__PROBLEM DETAILS__.
Starting from the first line, set down the entire listing exactly.
[[ PROVIDED ENTRIES open ]]
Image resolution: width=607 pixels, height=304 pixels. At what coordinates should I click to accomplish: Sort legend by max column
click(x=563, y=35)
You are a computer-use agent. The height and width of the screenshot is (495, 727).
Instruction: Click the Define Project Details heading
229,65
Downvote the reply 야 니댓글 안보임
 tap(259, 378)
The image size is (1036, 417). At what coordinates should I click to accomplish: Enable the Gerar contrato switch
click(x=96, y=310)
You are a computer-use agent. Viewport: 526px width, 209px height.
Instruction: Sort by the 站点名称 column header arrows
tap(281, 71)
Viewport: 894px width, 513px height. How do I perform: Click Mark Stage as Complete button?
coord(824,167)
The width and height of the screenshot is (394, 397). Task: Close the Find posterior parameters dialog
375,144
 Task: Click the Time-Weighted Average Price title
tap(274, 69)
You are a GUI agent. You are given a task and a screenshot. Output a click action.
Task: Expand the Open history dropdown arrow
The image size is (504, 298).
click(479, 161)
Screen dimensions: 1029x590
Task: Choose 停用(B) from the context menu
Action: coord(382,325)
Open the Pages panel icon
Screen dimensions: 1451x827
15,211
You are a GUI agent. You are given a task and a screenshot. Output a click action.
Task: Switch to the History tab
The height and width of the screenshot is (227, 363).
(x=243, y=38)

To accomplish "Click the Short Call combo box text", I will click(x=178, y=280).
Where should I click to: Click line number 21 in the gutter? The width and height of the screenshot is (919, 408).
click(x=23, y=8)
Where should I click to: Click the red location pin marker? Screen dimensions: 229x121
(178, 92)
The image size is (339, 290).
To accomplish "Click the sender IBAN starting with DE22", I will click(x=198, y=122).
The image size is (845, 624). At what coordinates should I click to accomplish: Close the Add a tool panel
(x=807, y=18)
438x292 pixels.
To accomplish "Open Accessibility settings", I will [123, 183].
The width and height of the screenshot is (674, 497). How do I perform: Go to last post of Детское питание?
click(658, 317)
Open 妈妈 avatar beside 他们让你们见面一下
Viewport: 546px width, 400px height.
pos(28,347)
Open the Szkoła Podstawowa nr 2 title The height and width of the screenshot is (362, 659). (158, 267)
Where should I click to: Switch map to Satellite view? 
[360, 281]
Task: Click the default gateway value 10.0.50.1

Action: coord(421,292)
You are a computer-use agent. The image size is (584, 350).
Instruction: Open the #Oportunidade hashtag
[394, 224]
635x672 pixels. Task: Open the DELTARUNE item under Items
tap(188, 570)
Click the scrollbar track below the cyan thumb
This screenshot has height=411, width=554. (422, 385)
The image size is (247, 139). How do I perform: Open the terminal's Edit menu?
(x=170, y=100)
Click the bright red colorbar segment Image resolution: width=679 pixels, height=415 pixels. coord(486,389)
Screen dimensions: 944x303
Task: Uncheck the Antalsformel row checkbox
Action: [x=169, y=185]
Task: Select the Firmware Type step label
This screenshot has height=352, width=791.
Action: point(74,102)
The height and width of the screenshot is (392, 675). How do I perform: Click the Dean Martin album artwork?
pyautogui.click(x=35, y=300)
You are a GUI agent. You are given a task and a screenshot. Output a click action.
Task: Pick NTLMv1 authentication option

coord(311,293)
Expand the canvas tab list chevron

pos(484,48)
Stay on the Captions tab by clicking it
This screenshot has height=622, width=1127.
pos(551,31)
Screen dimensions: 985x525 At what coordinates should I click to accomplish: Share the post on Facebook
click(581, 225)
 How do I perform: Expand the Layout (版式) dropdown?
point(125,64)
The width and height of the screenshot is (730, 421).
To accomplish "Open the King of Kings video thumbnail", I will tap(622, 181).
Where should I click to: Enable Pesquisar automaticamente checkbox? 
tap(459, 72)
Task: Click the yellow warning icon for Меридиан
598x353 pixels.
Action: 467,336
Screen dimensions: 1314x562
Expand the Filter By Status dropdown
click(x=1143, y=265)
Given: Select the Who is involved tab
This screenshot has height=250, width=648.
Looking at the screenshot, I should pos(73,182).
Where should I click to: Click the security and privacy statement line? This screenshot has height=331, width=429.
[[ PROVIDED ENTRIES closed ]]
__RESPONSE TO THIS TASK__.
Image resolution: width=607 pixels, height=304 pixels. At what coordinates should I click to accomplish: Sort legend by max column
click(x=563, y=35)
You are a computer-use agent. The height and width of the screenshot is (495, 727).
Instruction: Click the Define Project Details heading
229,65
Downvote the reply 야 니댓글 안보임
 tap(259, 378)
The image size is (1036, 417). At what coordinates should I click to accomplish: Enable the Gerar contrato switch
click(x=96, y=310)
You are a computer-use agent. Viewport: 526px width, 209px height.
Instruction: Sort by the 站点名称 column header arrows
tap(281, 71)
Viewport: 894px width, 513px height. How do I perform: Click Mark Stage as Complete button?
coord(824,167)
The width and height of the screenshot is (394, 397). Task: Close the Find posterior parameters dialog
375,144
 Task: Click the Time-Weighted Average Price title
tap(274, 69)
You are a GUI agent. You are given a task and a screenshot. Output a click action.
Task: Expand the Open history dropdown arrow
The image size is (504, 298).
click(479, 161)
Screen dimensions: 1029x590
Task: Choose 停用(B) from the context menu
Action: coord(382,325)
Open the Pages panel icon
Screen dimensions: 1451x827
15,211
You are a GUI agent. You are given a task and a screenshot. Output a click action.
Task: Switch to the History tab
The height and width of the screenshot is (227, 363).
(x=243, y=38)

To accomplish "Click the Short Call combo box text", I will click(x=178, y=280).
Where should I click to: Click line number 21 in the gutter? The width and height of the screenshot is (919, 408).
click(x=23, y=8)
Where should I click to: Click the red location pin marker? Screen dimensions: 229x121
(178, 92)
The image size is (339, 290).
To accomplish "Click the sender IBAN starting with DE22", I will click(x=198, y=122).
The image size is (845, 624). At what coordinates should I click to accomplish: Close the Add a tool panel
(x=807, y=18)
438x292 pixels.
To accomplish "Open Accessibility settings", I will [123, 183].
The width and height of the screenshot is (674, 497). How do I perform: Go to last post of Детское питание?
click(658, 317)
Open 妈妈 avatar beside 他们让你们见面一下
Viewport: 546px width, 400px height.
pos(28,347)
Open the Szkoła Podstawowa nr 2 title The height and width of the screenshot is (362, 659). (158, 267)
Where should I click to: Switch map to Satellite view? 
[360, 281]
Task: Click the default gateway value 10.0.50.1

Action: coord(421,292)
You are a computer-use agent. The image size is (584, 350).
Instruction: Open the #Oportunidade hashtag
[394, 224]
635x672 pixels. Task: Open the DELTARUNE item under Items
tap(188, 570)
Click the scrollbar track below the cyan thumb
This screenshot has height=411, width=554. (422, 385)
The image size is (247, 139). How do I perform: Open the terminal's Edit menu?
(x=170, y=100)
Click the bright red colorbar segment Image resolution: width=679 pixels, height=415 pixels. coord(486,389)
Screen dimensions: 944x303
Task: Uncheck the Antalsformel row checkbox
Action: [x=169, y=185]
Task: Select the Firmware Type step label
This screenshot has height=352, width=791.
Action: point(74,102)
The height and width of the screenshot is (392, 675). How do I perform: Click the Dean Martin album artwork?
pyautogui.click(x=35, y=300)
You are a GUI agent. You are given a task and a screenshot. Output a click action.
Task: Pick NTLMv1 authentication option

coord(311,293)
Expand the canvas tab list chevron

pos(484,48)
Stay on the Captions tab by clicking it
This screenshot has height=622, width=1127.
pos(551,31)
Screen dimensions: 985x525 At what coordinates should I click to accomplish: Share the post on Facebook
click(581, 225)
 How do I perform: Expand the Layout (版式) dropdown?
point(125,64)
The width and height of the screenshot is (730, 421).
To accomplish "Open the King of Kings video thumbnail", I will tap(622, 181).
Where should I click to: Enable Pesquisar automaticamente checkbox? 
tap(459, 72)
Task: Click the yellow warning icon for Меридиан
598x353 pixels.
Action: 467,336
Screen dimensions: 1314x562
Expand the Filter By Status dropdown
click(x=1143, y=265)
Given: Select the Who is involved tab
This screenshot has height=250, width=648.
Looking at the screenshot, I should pos(73,182).
Where should I click to: Click the security and privacy statement line? This screenshot has height=331, width=429.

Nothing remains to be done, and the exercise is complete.